The global nerve repair and regeneration market size is expected to reach USD 17.8 billion by 2026 registering a CAGR of 10.7%. Demand for neurological disorder therapies owing to increasing incidence and rising awareness about the same will drive the market. Moreover, government funding and reimbursement policies and uninterrupted technological advances are also projected to help boost the market growth.

In January 2016, the EU Horizon 2020 program funded a research project Autostem, launched by the NUI Galways Regenerative Medicine Institute (REMEDI), costing about USD 6.73 million. This project was to develop a robotic stem cell production factory, having an edge over the old traditional techniques. This technique offers prospects of new therapies for a range of diseases, such as cancers, diabetes, and arthritis.
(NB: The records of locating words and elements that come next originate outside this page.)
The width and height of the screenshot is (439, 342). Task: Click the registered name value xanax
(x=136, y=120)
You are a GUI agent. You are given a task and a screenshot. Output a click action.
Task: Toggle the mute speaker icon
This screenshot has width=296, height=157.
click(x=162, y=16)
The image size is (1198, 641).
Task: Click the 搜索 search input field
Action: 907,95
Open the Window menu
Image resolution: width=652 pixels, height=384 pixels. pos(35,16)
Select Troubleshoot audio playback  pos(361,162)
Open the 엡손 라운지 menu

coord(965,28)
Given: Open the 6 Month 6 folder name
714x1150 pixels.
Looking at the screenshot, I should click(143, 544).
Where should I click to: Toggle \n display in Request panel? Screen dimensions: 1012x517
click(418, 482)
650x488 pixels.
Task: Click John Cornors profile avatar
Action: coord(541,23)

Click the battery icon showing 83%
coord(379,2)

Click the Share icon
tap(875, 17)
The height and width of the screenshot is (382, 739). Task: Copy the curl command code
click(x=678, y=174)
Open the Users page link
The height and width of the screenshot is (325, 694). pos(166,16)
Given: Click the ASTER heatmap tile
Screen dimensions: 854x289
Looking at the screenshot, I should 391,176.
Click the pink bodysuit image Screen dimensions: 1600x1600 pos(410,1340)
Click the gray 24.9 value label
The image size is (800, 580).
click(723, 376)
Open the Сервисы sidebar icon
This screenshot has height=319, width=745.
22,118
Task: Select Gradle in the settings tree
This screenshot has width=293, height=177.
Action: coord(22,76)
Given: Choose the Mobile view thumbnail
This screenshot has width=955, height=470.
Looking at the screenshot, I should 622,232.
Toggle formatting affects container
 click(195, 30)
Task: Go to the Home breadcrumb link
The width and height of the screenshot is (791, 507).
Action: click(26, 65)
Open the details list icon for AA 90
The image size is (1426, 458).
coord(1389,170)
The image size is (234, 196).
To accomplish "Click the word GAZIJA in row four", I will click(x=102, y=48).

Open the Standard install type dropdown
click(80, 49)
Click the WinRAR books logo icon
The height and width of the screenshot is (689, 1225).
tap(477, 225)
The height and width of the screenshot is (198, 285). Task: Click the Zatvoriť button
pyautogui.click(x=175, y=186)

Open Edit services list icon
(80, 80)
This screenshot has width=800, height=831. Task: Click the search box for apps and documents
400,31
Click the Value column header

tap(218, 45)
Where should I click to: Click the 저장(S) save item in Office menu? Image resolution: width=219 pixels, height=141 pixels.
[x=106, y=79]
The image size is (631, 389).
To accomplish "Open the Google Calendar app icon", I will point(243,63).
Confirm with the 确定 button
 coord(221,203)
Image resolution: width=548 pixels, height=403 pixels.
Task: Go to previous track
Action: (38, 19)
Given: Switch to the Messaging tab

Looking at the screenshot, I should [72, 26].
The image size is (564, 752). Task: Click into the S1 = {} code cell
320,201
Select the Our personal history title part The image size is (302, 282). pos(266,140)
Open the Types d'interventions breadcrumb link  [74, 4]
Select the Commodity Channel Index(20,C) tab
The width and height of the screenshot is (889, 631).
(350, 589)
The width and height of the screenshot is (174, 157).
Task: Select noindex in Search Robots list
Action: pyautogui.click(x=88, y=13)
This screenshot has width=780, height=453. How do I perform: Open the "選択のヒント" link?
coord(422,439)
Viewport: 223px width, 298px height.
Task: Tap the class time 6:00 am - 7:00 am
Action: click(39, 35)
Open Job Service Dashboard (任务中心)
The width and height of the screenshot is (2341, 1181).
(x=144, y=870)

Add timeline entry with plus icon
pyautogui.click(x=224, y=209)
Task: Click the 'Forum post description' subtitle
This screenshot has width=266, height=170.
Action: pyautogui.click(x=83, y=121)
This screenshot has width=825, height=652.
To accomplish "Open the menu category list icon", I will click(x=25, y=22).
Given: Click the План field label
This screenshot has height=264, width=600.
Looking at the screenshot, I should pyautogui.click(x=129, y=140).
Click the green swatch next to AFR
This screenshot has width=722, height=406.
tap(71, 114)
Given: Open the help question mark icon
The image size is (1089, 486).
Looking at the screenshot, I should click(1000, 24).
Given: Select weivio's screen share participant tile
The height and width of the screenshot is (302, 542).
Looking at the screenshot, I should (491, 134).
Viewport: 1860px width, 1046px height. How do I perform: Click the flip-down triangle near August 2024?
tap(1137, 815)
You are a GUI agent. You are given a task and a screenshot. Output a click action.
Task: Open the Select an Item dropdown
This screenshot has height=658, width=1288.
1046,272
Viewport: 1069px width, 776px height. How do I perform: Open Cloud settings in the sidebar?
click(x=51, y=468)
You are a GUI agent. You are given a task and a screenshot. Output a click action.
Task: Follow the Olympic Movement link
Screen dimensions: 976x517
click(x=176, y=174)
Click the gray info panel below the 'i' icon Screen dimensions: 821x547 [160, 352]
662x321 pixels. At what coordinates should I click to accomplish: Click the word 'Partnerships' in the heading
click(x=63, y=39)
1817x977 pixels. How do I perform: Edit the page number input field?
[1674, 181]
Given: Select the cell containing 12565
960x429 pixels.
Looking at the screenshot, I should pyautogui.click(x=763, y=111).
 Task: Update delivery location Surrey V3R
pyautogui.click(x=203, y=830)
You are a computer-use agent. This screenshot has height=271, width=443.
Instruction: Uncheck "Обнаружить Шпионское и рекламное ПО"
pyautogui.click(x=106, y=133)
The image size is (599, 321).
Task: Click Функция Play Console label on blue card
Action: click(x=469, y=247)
Increased R&D and investments by key companies in emerging countries are also driving the market growth. In July 2018, the Stem Cells Australia (SCA) received USD 3 million for stem cell research from the Medical Research Future Fund (MRFF).

In addition, government and private funded organizations are conducting clinical trials to develop a safe and effective therapy for different neurological disorders, such as Stem Cells in Umbilical Blood Infusion for Cerebral Palsy (Phase II) and usage of Polyethylene glycol (PEG) drug (Phase I) to promote axonal fusion technique to repair peripheral nerve injuries in humans.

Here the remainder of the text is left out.